Despite the current economic recession, the Korean government has approved plans to go forward with making the island, known for its resorts and golf courses, into a visa-free, duty-free island, with Jeju Free International City (JFIC) as a center for finance, high-tech and logistics.

An area adjacent to the airport is scheduled to become an export-oriented logistics, distribution and processing zone. There are opportunities to participate in the creation of a Science and Technology Park with incubator units, a technology zone and an international language and hotel management school.

The redevelopment of the island’s Cheju International Airport and Seogwipo Port are projects that would interest Atlanta companies with expertise in transportation, construction and high-tech, Mr. Lee said.

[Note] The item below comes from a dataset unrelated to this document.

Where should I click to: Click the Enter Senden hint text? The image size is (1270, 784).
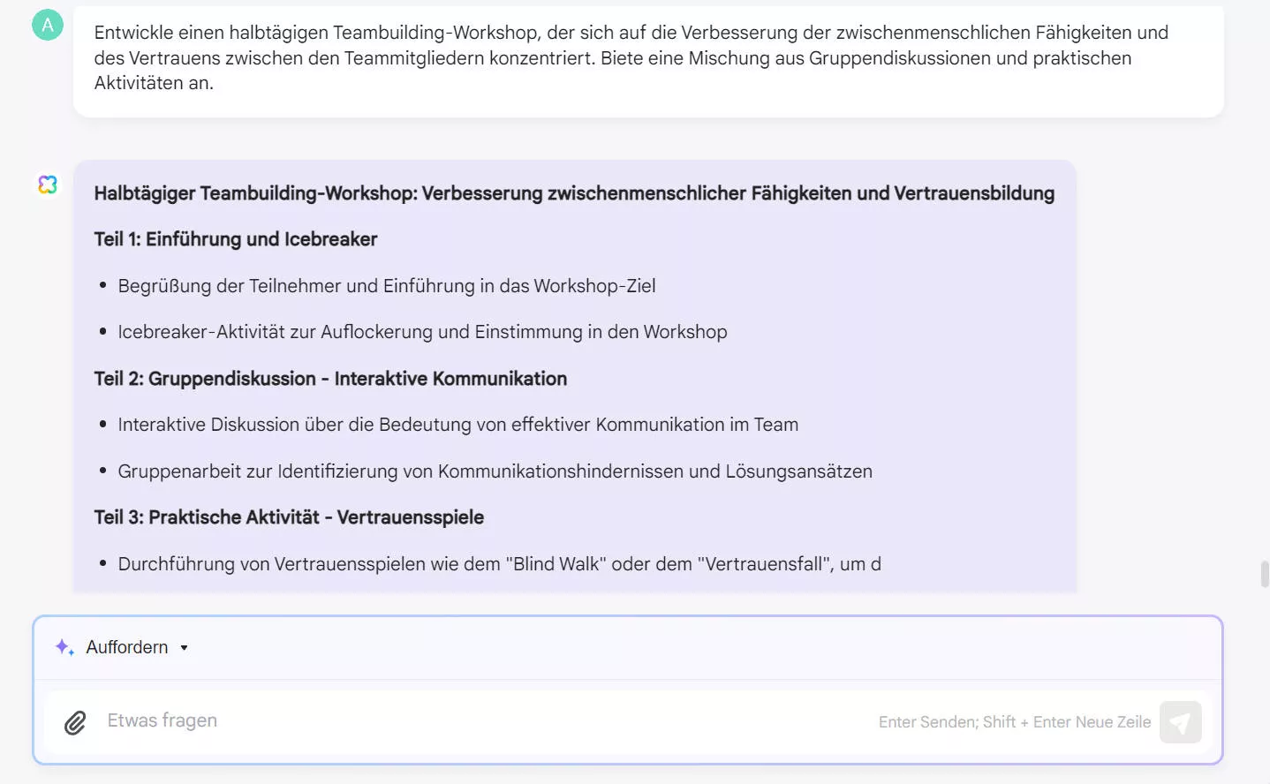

“Foreign direct investment is the key to making Jeju an international business center,” Mr. Lee said. “And Georgia companies would have substantial tax incentives to invest in the island’s development,” he added.

          Foreign companies that invest $10 million in an enterprise on the island will be exempt from all taxes for three years and pay only half the normal tax rate for two additional years.

Foreign investments of $30 million into the tourist, hotel or international convention facility business or $50 million into the leisure industry on Jeju Island may be designated Foreign Investment Zones (FIZ) eligible for tax relief and incentives. Current incentives include full exemption from national and local taxes for the first seven years and a 50% reduction for three additional years.

New laws passed in Korea since 1998 have promoted foreign investment, including lifting restrictions on foreign exchange and foreign ownership of land. The government gives preferential support to infrastructure projects such as roads, water, electricity, communications and sewage facilities.

Mr. Lee said that all government documents in Jeju will be written in English as well as Korean, and English will be taught in Jeju schools.

Kotra co-hosted a seminar last May in Atlanta during which Korean regional governors promoted Jeju’s investment opportunities to Atlanta’s business community. Some 50 Atlanta companies were represented.